Kevin van Dooren
Registered
Yes, that has already been explored. There's merit to that, but not sure if it can be explained by that right away.
Here is the video of me trying to do... something with the McLaren Senna simillar to "exploitative driving". Came to the conclusion that I can only drift and throw the car into corners with consistency at higher speeds when FFB is 60% on a T300. Very hard to respond quick enough and precisely enough with FFB hitting clipping (very little, but some clipping at the top is fine for me).
All in all I started with a hack setup you can see in the video. Next is putting FFB at 60% feeling much more easier to throw the cars around stupidly. Then I hit default setup and I can still kind of do it, but it's more difficult.

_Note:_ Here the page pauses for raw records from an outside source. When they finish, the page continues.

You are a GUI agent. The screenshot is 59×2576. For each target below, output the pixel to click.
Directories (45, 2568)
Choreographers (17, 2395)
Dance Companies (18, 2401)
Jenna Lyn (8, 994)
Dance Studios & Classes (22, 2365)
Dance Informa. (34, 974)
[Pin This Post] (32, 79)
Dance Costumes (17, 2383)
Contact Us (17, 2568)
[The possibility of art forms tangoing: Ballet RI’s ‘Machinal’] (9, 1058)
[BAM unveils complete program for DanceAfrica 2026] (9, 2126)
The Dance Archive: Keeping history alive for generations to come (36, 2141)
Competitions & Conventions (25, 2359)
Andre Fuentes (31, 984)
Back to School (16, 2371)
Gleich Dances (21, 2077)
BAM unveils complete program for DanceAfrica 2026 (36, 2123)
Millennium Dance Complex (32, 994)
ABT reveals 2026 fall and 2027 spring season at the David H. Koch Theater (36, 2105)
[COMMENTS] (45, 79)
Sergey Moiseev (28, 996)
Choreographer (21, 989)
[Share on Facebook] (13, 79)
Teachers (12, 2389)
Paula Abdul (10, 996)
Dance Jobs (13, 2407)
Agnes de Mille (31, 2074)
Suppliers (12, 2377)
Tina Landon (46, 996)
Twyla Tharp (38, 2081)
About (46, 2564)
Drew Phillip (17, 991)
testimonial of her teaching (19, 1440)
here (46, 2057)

Conclusions? Well, devs look into this... If it's more than FFB exploit then fix it when possible. Make it harder to do it, damage model,whatever. I still think the tires should be more edgier and FFB only explains part of it, so, it's not like I've "lost" (take the quotation marks serious).
FFB drop is at minute 5. You can see after that and setup being the same and then going to default, I can drift/powerslide the car much more easily. Default setup is at 6:45.
This is a nice example of jumping to conclusions.
It's always best to try to understand what you are experiencing, and not just immediately call it an exploit because you have difficulties understanding what's going on. 60% ingame ffb is in no way low ffb. Try holding onto a car with a 25+nm DD and 60% ingame ffb, and I'll dare you to call it low ffb xD. There are crazy fast people who do drive with high nm settings on their DD, just because you found one example on the interwebz of "low ffb" on a low nm wheel, doesnt make it true for all people who are faster than you.
What kinda boggles me is that people are trying to determine how realistic rf2 is, but do drive with 5% minimum torque and 100% ffb ingame without noticing the amount of clipping that should be smacking them in the face.